Case Law Details

Case Name : DCIT Vs Hita Land Private Limited (ITAT Mumbai)
Appeal Number : ITA No. 8247/Mum/2011
Date of Judgement/Order : 25/04/2017
Related Assessment Year : 2009- 10
Courts : All ITAT (4213) ITAT Mumbai (1410)

The Tribunal has been given power to admit an appeal after the expiry of the relevant period, if it is satisfied that there was sufficient cause for not presenting it within that period as per Section 253(5). However, this Tribunal is not enshrined with such powers in respect of a miscellaneous petition filed u/s 254(2) of the Income Tax Act. If we are not given that power, then it is not expected from us to exercise such power which is not provided in the Act.

1. The captioned miscellaneous applications filed by Revenue for Assessment Year [AY] 2009-10 u/s 254(2) of the Income Tax Act, 1961 in respect of separate assessee seeks rectification of mistake apparent from record in common Tribunal Order dated 22/03/2013. Since these applications arise out of common order, we proceed to dispose- off the same together by way of this common order for the sake of convenience and brevity.

2. The Revenue has contended that the Tribunal allowed the ground numbers 1 & 2 of assessee’s appeal for AY 2007-08, 2008-09 & 2009-10 presuming that the assessment orders in all the years were passed u/s 143(3) read with section 153C. However, the assessment order for 2009-10 was passed u/s 143(3) and not under Section 143(3) read with section 153C and therefore, a mistake apparent from record has crept into the order and the matter for 2009-10 requires fresh adjudication which has led to filing of these rectification petitions u/s 254(2).

3. At the outset, the Ld. Counsel for Assessee [AR], while drawing our attention to the statutory provisions as contained in Section 254(2) vis-à-vis date of rectification application filed by the Revenue, raised a preliminary legal objection that these applications, being time barring, could not be entertained particularly when the power of con donation was not provided under the statute. Reliance has been placed on the judgment of Bharat Petroleum Corporation Ltd. Vs ACIT [158 TTJ (Mumbai) 165 order dated 10/04/2013]. The revenue has contended that the application has been filed within a period of four years from the date of the order and hence, the applications were within time as per the earlier provisions.

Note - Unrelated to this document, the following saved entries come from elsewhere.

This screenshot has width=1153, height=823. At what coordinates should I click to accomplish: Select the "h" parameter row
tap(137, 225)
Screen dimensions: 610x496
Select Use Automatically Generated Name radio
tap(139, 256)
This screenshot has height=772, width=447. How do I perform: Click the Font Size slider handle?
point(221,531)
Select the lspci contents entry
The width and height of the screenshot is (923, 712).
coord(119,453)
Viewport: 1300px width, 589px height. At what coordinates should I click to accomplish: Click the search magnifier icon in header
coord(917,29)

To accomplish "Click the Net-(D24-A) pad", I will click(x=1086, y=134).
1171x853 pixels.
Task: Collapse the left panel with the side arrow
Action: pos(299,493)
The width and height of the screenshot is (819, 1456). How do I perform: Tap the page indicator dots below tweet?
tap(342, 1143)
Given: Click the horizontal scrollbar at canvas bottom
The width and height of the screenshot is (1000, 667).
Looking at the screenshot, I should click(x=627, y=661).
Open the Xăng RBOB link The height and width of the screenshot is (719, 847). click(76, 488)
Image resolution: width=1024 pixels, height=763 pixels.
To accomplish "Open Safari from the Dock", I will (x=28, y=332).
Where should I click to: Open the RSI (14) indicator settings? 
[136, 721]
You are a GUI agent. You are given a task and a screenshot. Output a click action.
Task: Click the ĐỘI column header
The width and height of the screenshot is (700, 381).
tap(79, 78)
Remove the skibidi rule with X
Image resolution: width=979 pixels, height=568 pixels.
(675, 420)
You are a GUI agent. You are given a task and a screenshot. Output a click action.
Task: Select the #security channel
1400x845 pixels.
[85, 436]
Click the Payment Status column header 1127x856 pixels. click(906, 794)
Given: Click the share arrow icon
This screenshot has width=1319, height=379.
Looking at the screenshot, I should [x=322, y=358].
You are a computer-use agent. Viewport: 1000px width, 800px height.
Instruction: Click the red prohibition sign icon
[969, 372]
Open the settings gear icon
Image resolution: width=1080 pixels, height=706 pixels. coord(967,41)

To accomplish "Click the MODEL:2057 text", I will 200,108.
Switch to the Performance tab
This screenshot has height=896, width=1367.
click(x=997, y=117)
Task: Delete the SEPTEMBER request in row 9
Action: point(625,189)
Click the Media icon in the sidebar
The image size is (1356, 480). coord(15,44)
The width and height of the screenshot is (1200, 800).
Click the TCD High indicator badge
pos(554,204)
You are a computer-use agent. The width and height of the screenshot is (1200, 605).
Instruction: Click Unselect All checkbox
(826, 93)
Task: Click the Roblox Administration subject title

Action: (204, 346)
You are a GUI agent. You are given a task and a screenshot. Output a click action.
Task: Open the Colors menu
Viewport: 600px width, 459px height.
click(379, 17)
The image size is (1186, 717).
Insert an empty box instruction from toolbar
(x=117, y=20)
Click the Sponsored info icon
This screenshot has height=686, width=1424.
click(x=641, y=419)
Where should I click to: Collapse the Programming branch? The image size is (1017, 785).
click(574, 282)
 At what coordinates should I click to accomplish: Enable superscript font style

4. We have heard the rival contentions and perused relevant material on record. Since, preliminary legal objections questions the very admissibility of these rectification applications, we take up the same first. For record, we note that the date of order passed by the Tribunal is 22/03/2013 and the revenue has filed these applications on 28/02/2017 which are clearly beyond a period of six months as provided in Section 254(2). At this juncture, it would be prudent to reproduce the relevant provisions as contained in Section 254(2) of the Income Tax Act, 1961:-

Orders of Appellate Tribunal.
254. (1) The Appellate Tribunal may, after giving both the parties to the appeal an opportunity of being heard, pass such orders thereon as it thinks fit.
(1A) [***]
(2) The Appellate Tribunal may, at any time within six months from the end of the month in which the order was passed, with a view to rectifying any mistake apparent from the record, amend any order passed by it under sub-section (1), and shall make such amendment if the mistake is brought to its notice by the assessee or the Assessing Officer:

It is to be noted that the earlier period of ‘four years’ has been substituted with ‘six months’ by the Finance Act, 2016 with effect from 01/06/2016. However, we find that no distinction has been made in this section between orders passed before 01/06/2016 and orders passed after 01/06/2016. Moreover, the Tribunal order was dated 22/03/2013 and therefore, the Revenue had ample time to go through the same and pin point the mistakes in the order but it has failed to do so. Therefore, we find no force in these miscellaneous petitions primarily because of the reason that the Statute does not authorize us to entertain any petition which has been filed u/s 254(2) at any time beyond a period of six months from the date of the order. The Tribunal has been given power to admit an appeal after the expiry of the relevant period, if it is satisfied that there was sufficient cause for not presenting it within that period as per Section 253(5). However, this Tribunal is not enshrined with such powers in respect of a miscellaneous petition filed u/s 254(2) of the Income Tax Act. If we are not given that power, then it is not expected from us to exercise such power which is not provided in the Act. The Tribunal, being creation of law, is bound by the statutory provisions and our jurisdiction is simply to interpret and follow the Statute. There is no scope for us to import any word into the Statute which is not there. Such importation would be nothing but to amend the Statute. We therefore hold that the con donation of delay of these petitions is beyond our jurisdiction, hence rejected. Similar view has been taken by the Mumbai Tribunal in the cited order. Hence, finding the petitions time barring, we dismiss the same.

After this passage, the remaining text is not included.